▶ Given text:

In the weeks leading
to the premiere of Crossfire Comedy Club, although I knew I wanted to do
something special with it, something to make it different from any of the other
open mics in town, I still didn’t know what that would be. At Taboo Comedy Club, my former partner and I
discussed having special theme nights but never did any of them; since then,
other clubs have run with that ball, so I didn’t want to do the same. (Carlin once said, “I’m ahead of my time.
Trouble is, I’m only about an hour and a half ahead.”)

I went to a comedy
awards show and felt it was a very small group handing out awards to a slightly
larger group of comics. Since the comedy
scene in Stockholm is enormous, I thought how nice it would be to recognize
more people. Then I thought, why not
have an awards show at the end of Crossfire’s season? Then thought of having a competition at the
end, then decided to make the competition last the whole season. I had my idea and it would have other
benefits, which I’ll mention later.

Competitions are
pretty common in other places, but not so much in Stockholm. I started here in a rookie competition that’s
sadly discontinued and another club had a season-long competition but closed
after one season. It’s a tough thing to
judge but I do believe it’s mostly positive because it gives comics a reason to
try a bit harder in a friendly environment.

The setup was simple-
five competitors a night, the audience would vote by applauding at the end and whomever
got the loudest response would win.
Towards the end of the season I even got an app for my phone to measure
it with more accuracy. From the start I
made no secret of the fact that comics who packed the room with friends would
have an obvious advantage. By the end of
the season we had twenty comics over two nights of semifinals that had two
weeks to come up with up to five all-new minutes each, and the crowd decided
which four should go on the final. At
the final, the crowd had a vote but there were three judges as well, each with
the same amount of say as the crowd, which made the crowd vote more or less symbolic,
at best. That was intentional.

▶ Directions:
1. Answer these questions from the Crossfire Comedy Club piece:
(a) How many competitors took part each night?
(b) In which city is the comedy scene called enormous?
(c) How many judges were at the final?
2. Supply the next part of the Crossfire Comedy Club piece, picking up after its final sentence.
The data comes from a source unrelated to the Crossfire Comedy Club piece above.

▶ Material provided:
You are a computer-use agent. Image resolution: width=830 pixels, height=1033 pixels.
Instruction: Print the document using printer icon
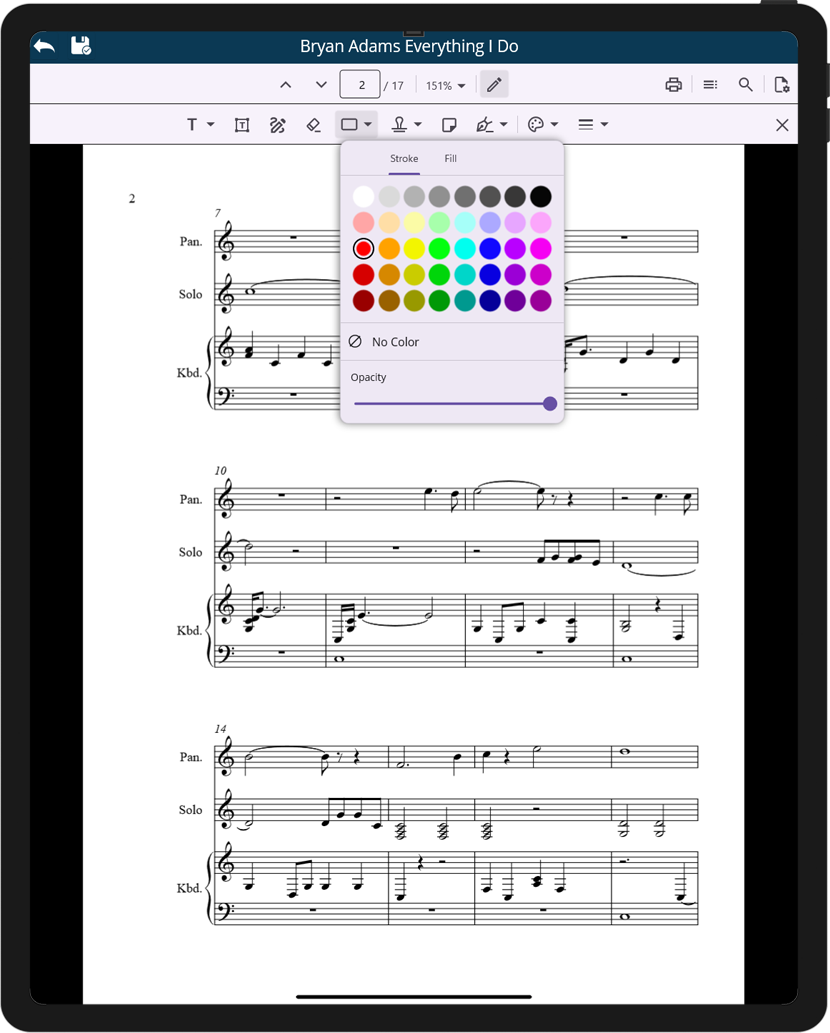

▶ Results for each task:
1.
(a) Five
(b) Stockholm
(c) Three

2.
There were a few
grumbles during the season that the setup was a bit unfair, but not too much,
at least not until after the second semifinal.
Then I heard much more complaints, that having the crowd vote at the end
wasn’t a fair assessment of talent, that even the comics themselves could
scream for a high score (though that didn’t happen, not once), that I should’ve
been counting laughs during the performances, etc etc etc.

To be honest, there
were a few cases when a comic advanced almost entirely thanks to supporters in
the room. But, as I made clear to all, it
was something everyone had an equal opportunity to take advantage of. In theory, one comic’s supporters could
refuse to laugh at the other comics and sit on their hands during the voting,
but that never happened either. The
reason I had judges at the end was to have a real evaluation of talent.

Here’s the thing-
besides wanting to motivate the comics to do their absolute best, I also wanted
to motivate them to bring people to the show.
I wasn’t paid to run the club, it was free entry, I had no budget to
speak of, no way to market the events or pay comics to perform. The only way I could get comics there is to
have place I hope they like and feel welcome.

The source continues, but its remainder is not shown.